While plaques and tangles may be specific markers of AD pathology, the most proximal cause of cognitive dysfunction is likely to be loss of neural parenchyma. Loss of neural parenchyma is commonly expressed, at the gross anatomical level, by brain weight and volume. Numerous studies over many decades have documented how brain volume and weight loss starts as early as in middle age, and how this phenomenon seems to be amplified by neurological disorders such as AD ( 53–56 ). To our knowledge, this is the first study that has compared gender-specific AD-control brain weight differences. Even after adjusting for several potential confounders, including age, neuritic plaque densities, disease duration, and presence or absence of multiple diagnoses, the AD-control brain weight difference in AZSAND subjects was found to be significantly greater for women than men. Although both control groups are similarly older than their counterpart AD groups, both female groups are older, on average, than both male groups. Age-related brain atrophy could be synergistic with AD-related brain atrophy, resulting in an accelerated loss of brain weight with increasing age in patients with AD. However, in this study we used multiple regression equations to demonstrate that age did not independently contribute to AD-control brain weight differences when gender was a covariable. Gender at least partially influences the brain weight loss observed in AD and its influence seems to be even stronger than age, in particular with AD. Likewise, it is well known that many dementia subjects who meet criteria for a diagnosis of AD also meet criteria for a diagnosis of other diseases, such as Parkinson disease, dementia with Lewy bodies, vascular dementia, and progressive supranuclear palsy. Therefore, we postulated that this variable could also affect AD-control brain weight differences even though the percentage of females with more than 1 diagnosis did not differ from that in males. On our 2-factor correlation analysis, the correlation of multiple diagnoses with brain weight difference is significant but failed to reach significance on our multivariable analysis.

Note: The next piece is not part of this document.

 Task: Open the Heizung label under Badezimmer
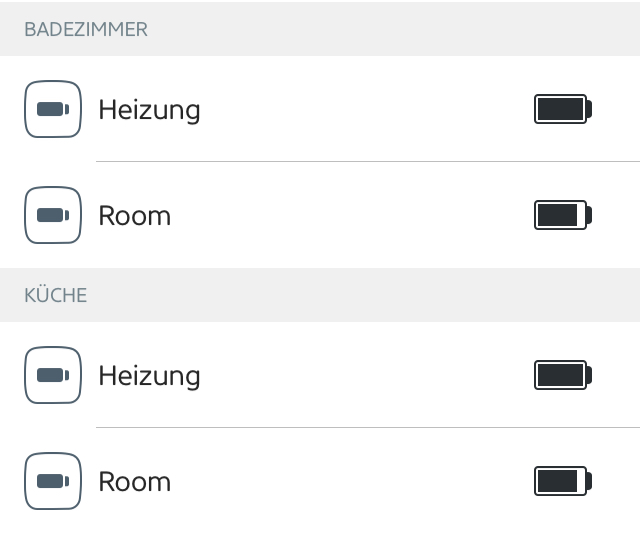tap(149, 109)
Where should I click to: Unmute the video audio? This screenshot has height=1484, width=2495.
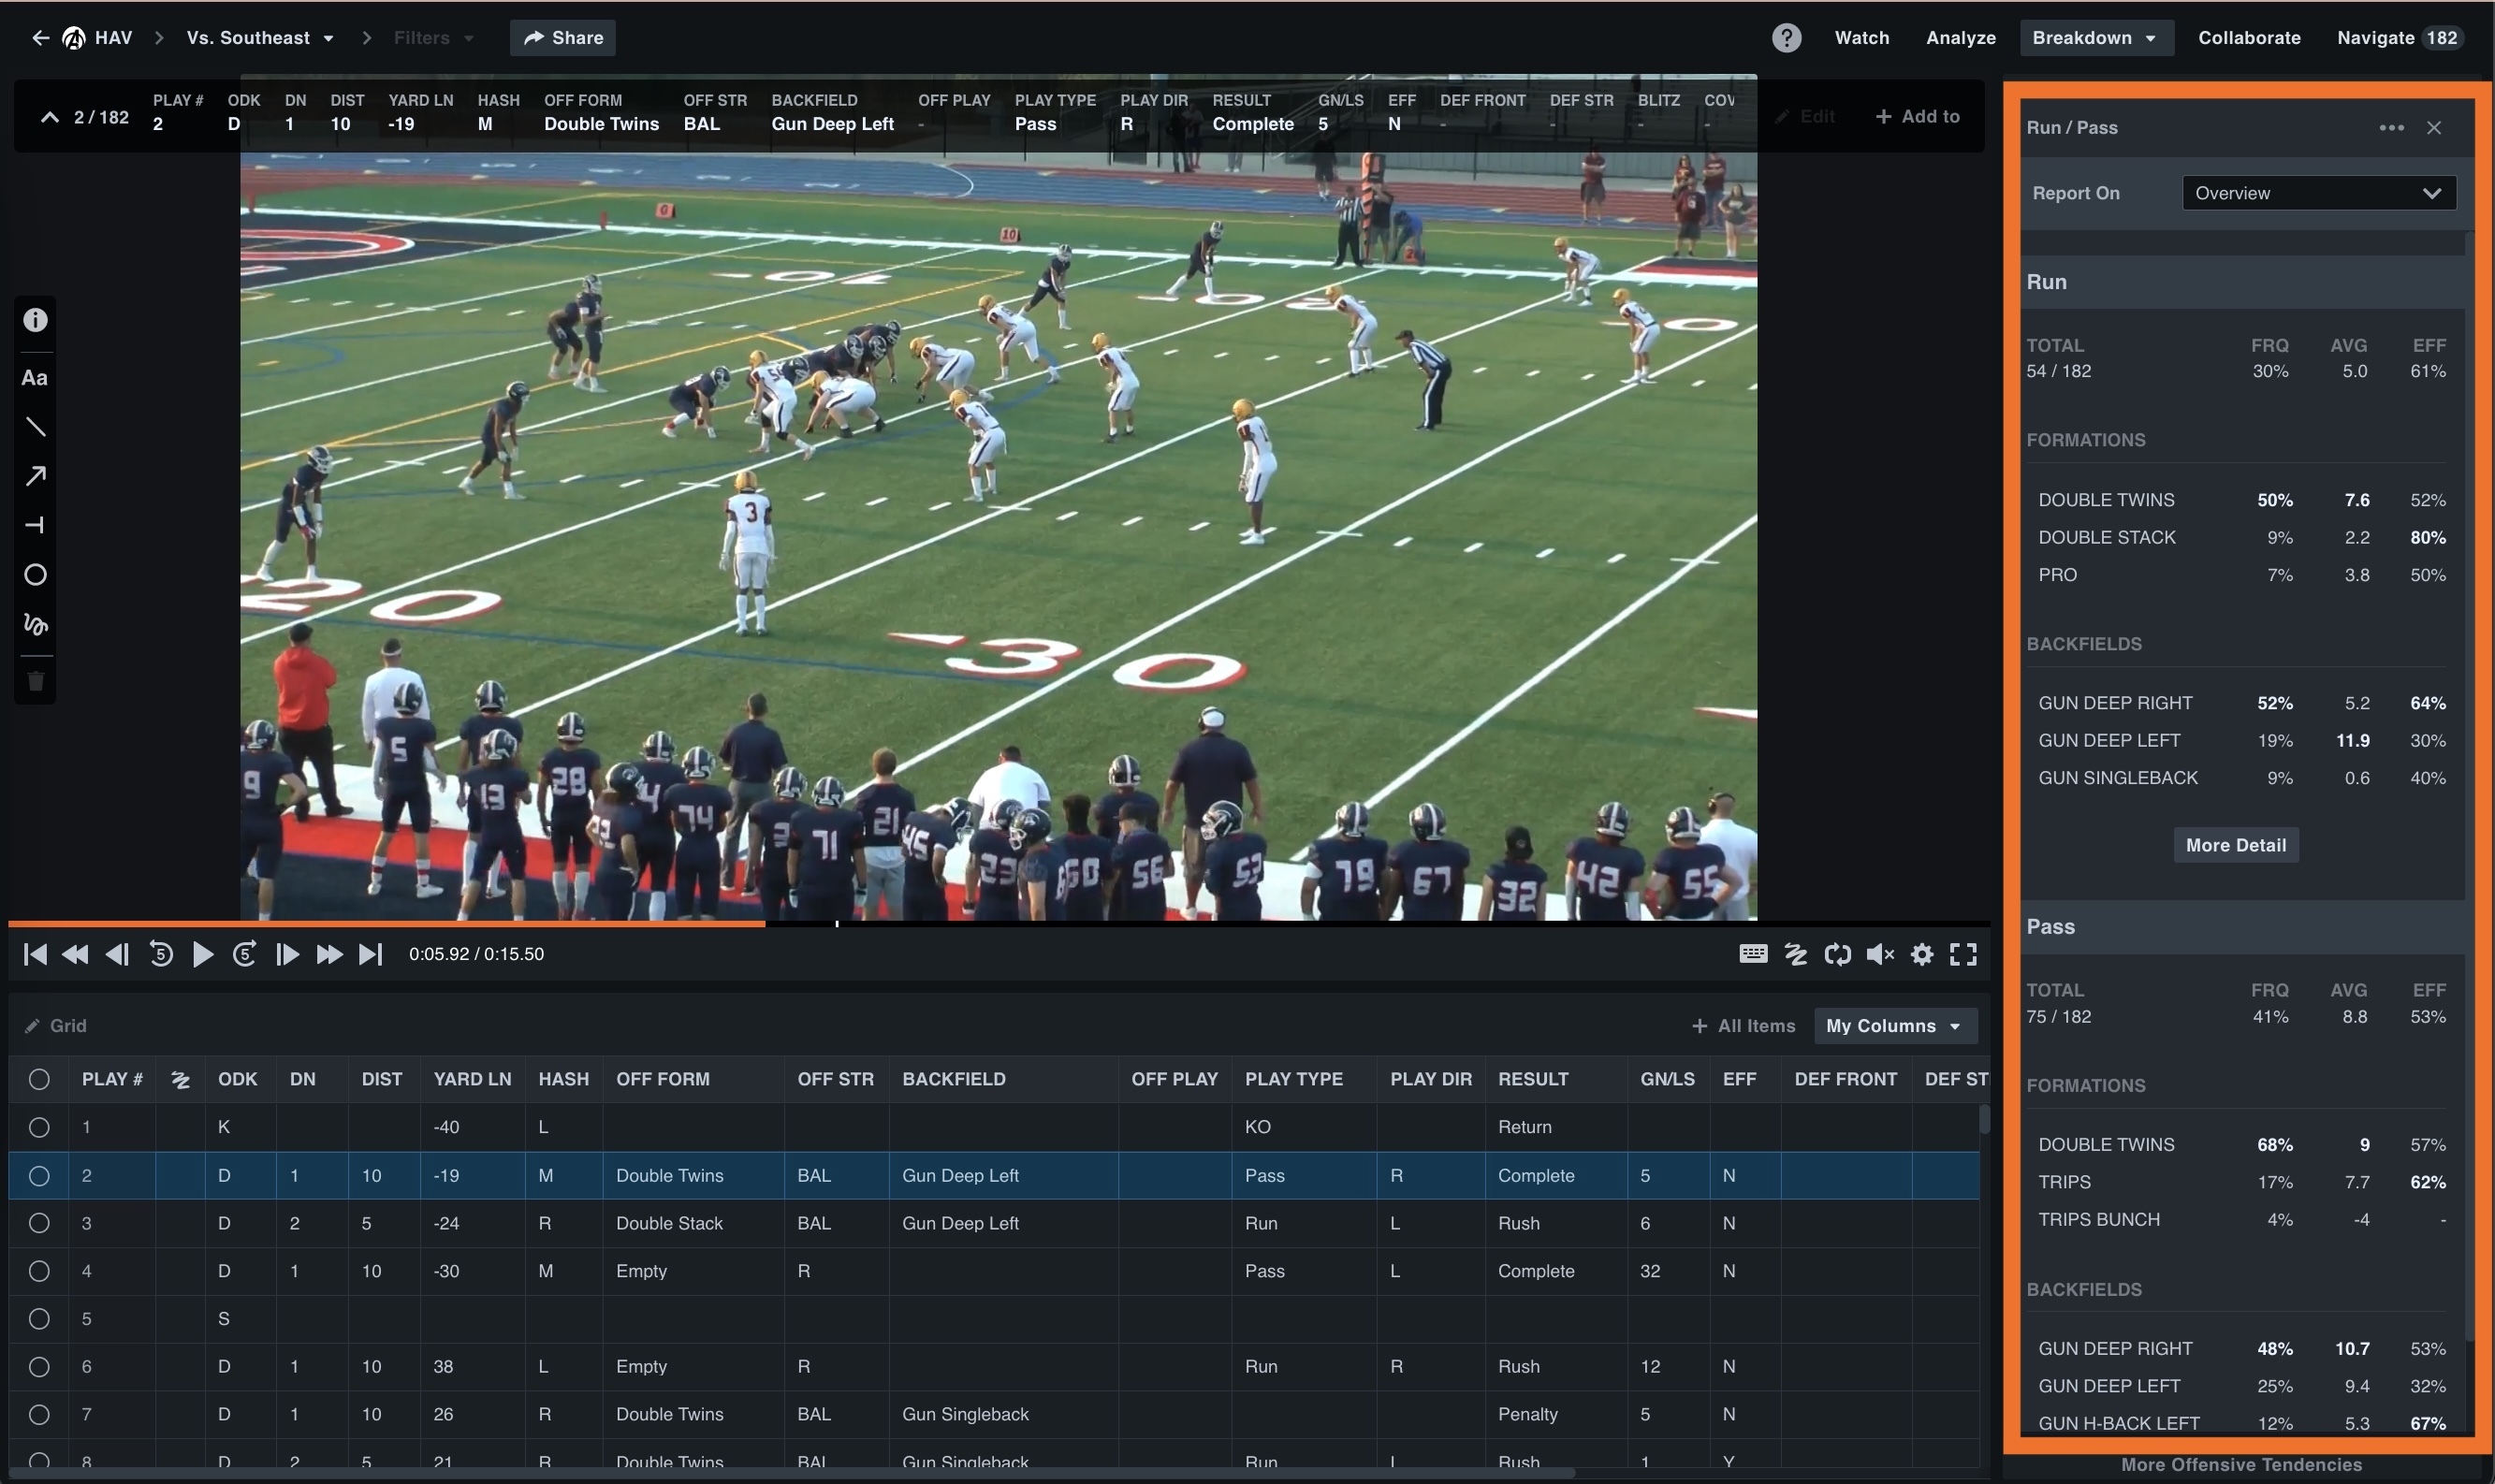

The loss of significance in our multivariable models including Braak stage indicates that a greater severity of neurofibrillary changes in women may be at least partially responsible for females’ greater AD-control brain weight difference as well as greater MMSE score decline. Nevertheless, logistic regression equations including only gender and Braak stage demonstrated that gender itself may have a significant and independent influence on the observed brain weight difference. Over the past few decades, a variety of studies have suggested that estrogen protects against synaptic loss. One can speculate that the sharp loss of estrogen observed at menopause could be accelerating the synaptic loss observed with aging and AD, consequently leading to a higher brain weight loss. Taken together, these results suggest that females not only develop more AD-specific pathology, especially neurofibrillary tangles, but as a result they also suffer a greater AD-related loss of brain parenchyma and cognitive function.